LAUSR

BACKGROUND Biomarkers for stratifying patients that could benefit from immune checkpoint inhibitors are necessary. Tumour mutation burden has recently become a promising biomarker in cancer, but the associations between tumour mutation burden and outcomes of immune checkpoint inhibitors treatment were not well-documented in present studies. METHODS We searched PubMed, Web of Science and EMBASE databases up to 1 October 2019. Studies evaluated the association between tumour mutation burden and clinical outcomes were included. Hazard ratios and odds ratios were applied to estimate the association of tumour mutation burden score with overall survival, progression-free survival and response rate, respectively. The best cut-off value was chosen by best discriminated overall survival using Contal and O'Quigley method. RESULTS Twenty-two studies involving 6171 patients in diverse cancers were included. The individual participant data meta-analysis demonstrated that high tumour mutation burden was associated with better overall survival (HR = 0.57, 95% CI = 0.50-0.64) and progression-free survival (HR = 0.50, 95% CI = 0.40-0.63) and higher response rate.

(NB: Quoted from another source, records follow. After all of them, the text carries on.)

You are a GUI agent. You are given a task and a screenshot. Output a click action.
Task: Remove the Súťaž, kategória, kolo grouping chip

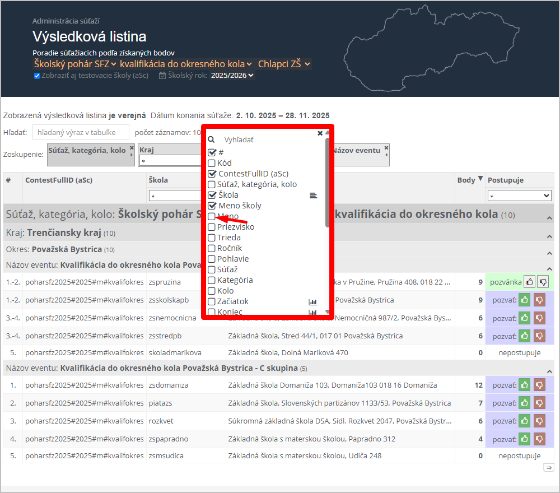point(132,148)
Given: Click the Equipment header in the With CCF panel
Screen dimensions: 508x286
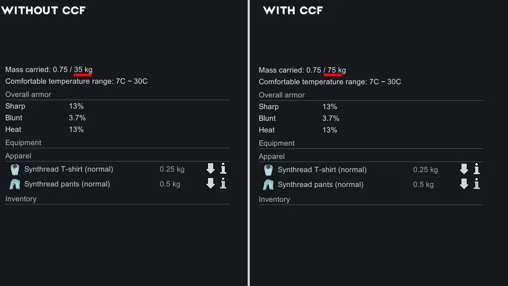Looking at the screenshot, I should click(277, 144).
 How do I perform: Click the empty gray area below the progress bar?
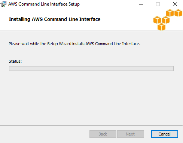(x=91, y=98)
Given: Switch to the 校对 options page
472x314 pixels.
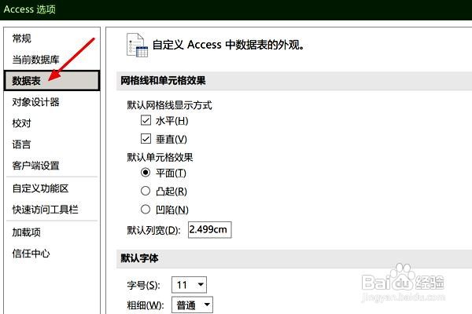Looking at the screenshot, I should [21, 123].
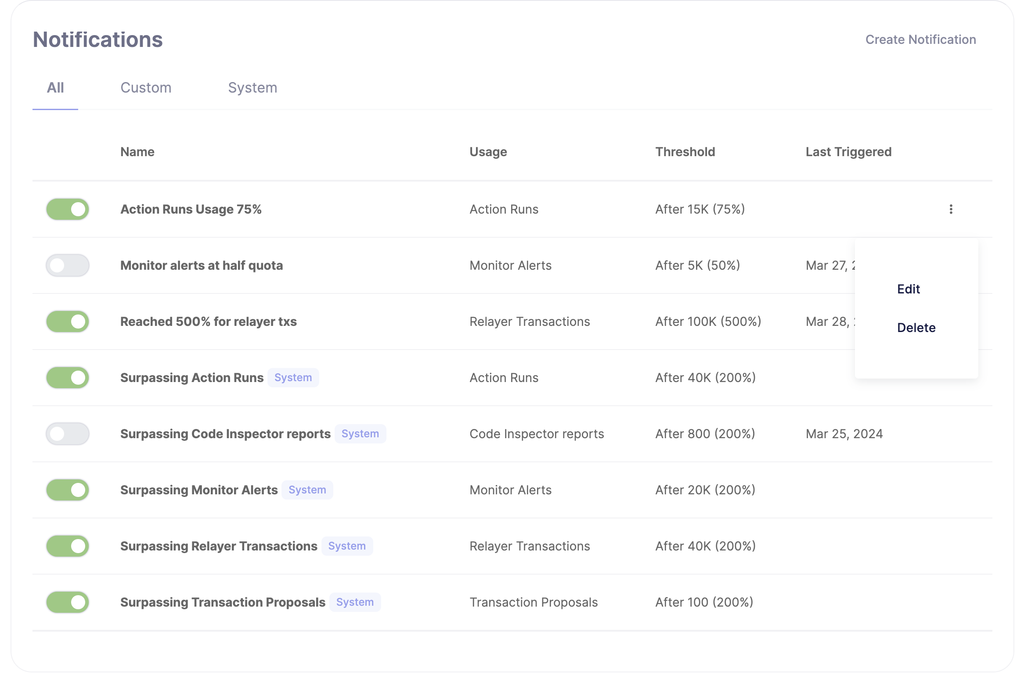Select Delete option from context menu

click(x=917, y=328)
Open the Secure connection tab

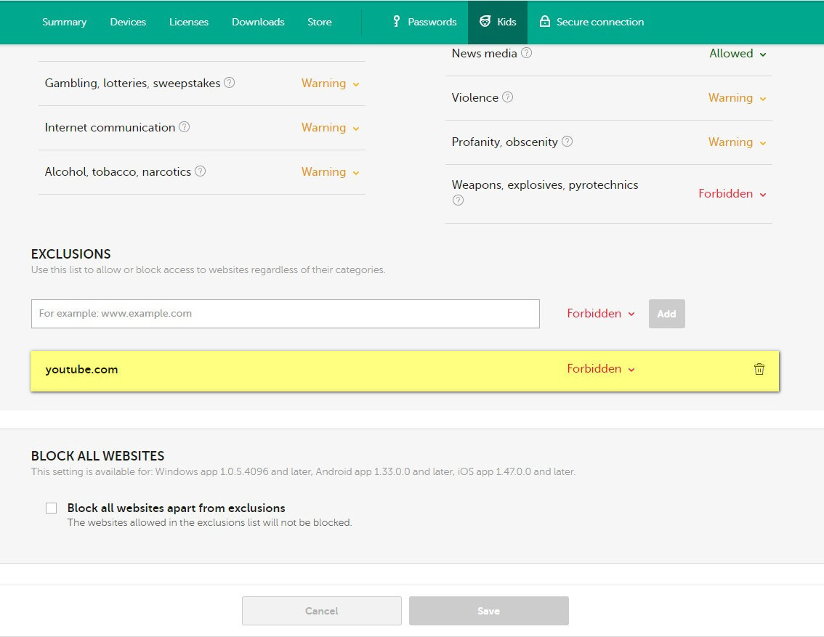pos(591,22)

The best cut-off values in each cancer type were 17.7/MB in non-small cell lung cancer, 7.9/MB in bladder cancer, 6.1/MB in melanoma, 12.3/MB in colorectal cancer, 6.9/MB in esophagogastric cancer, 10.5/MB in head and neck cancer. The pooled meta-analysis showed the prognosis value was robust and the sensitivity, specificity and area under the receiver operating characteristic curves in predicting response rates were 0.63, 0.71 and 0.73, respectively. CONCLUSIONS The present meta-analysis indicates tumour mutation burden is a promising predictor of immune checkpoint inhibitors therapy but the cut-off value differs in different cancers.